Publication date: 10th April 2024
Solid oxide cells are promising devices for decarbonizing the energy economy, as they offer efficient energy storage and generate green alternatives to fossil fuels. In such electrochemical cells, the interfaces between various components are vital for the charge transfer kinetics and therefore for the overall performance of the cell. Although there are well-established models describing interfacial space charge regions for either electronic or ionic species, models describing space charge regions for both ionic and electronic charge carriers are far less developed. The latter type of space charge is, for example, present in high temperature solid oxide solar cells based on the interfaces between SrTiO3 (STO) and other mixed ionic and electronic conductors (MIECs) [1]. Experiments yield photovoltages up to > 1 V, but the interplay of ionic and electronic defects in determining the corresponding space charge potential is not truly understood.

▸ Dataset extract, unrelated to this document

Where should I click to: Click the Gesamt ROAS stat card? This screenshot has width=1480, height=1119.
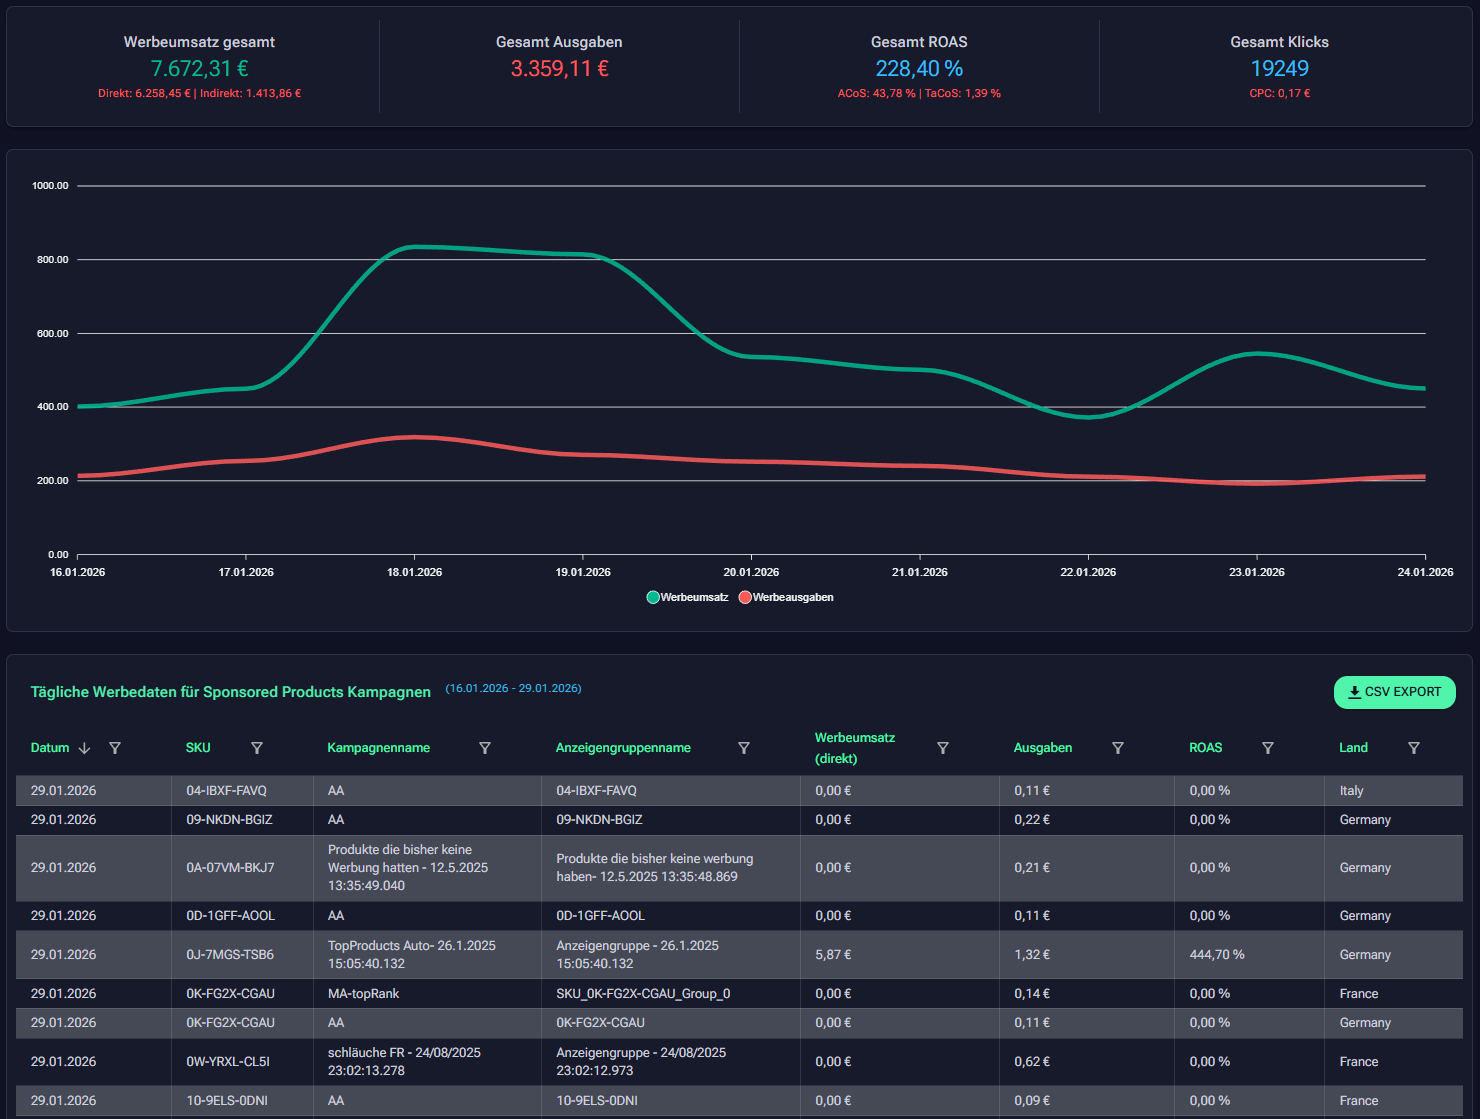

This work focuses on the investigation of space charge regions between highly electronic conducting MIECs and STO. YBa2Cu3O7-δ (YBCO), La0.6Sr0.4FeO3-δ (LSF), La0.6Sr0.4CoO3-δ (LSC), La0.65Sr0.35MnO3-δ (LSM) and La0.9Sr0.1CrO3-δ (LSCr) thin films were grown by pulsed laser deposition on (nominally) undoped STO single crystals. The resulting interfacial space charge zones are investigated by several approaches: First and most prominently, the resistances of space charge regions at the MIEC│MIEC interfaces were determined in a broad range of oxygen partial pressures at 500°C by means of electrochemical impedance spectroscopy. According to these measurements, investigated materials are distinguishable into MIECs leading to very pronounced space charges (LSM, LSCr), MIECs with moderate space charges (LSF, LSC), and oxides that do not lead to any measurable space charge resistance (YBCO). Interestingly, experiments of nanometer thin interlayers of LSM revealed that already a layer thickness of a single unit cell leads to the formation of a space charge with properties very similar to much thicker films. In a second approach, 18O tracer diffusion across the corresponding interfaces revealed information on the depletion of ionic defects (oxygen vacancies). Third, work function measurements by means of X-ray photoelectron spectroscopy were performed for LSCr, LSM and LSF layers on STO, which strongly support the space charge data obtained from impedance measurements. The same is true for the fourth approach, the analysis of space charges by means of photovoltages measured upon UV illumination of these MIEC│STO hetero-interfaces [1]. Finally, a model is developed, which correlates the ionic and electronic driving forces determining the space charge potentials. This model predicts a relation between space charge potentials and reducibilities of the MIECs, i.e. the transition points in Brouwer diagrams. Comparison with literature data on defect energies indeed confirms the predicted trends.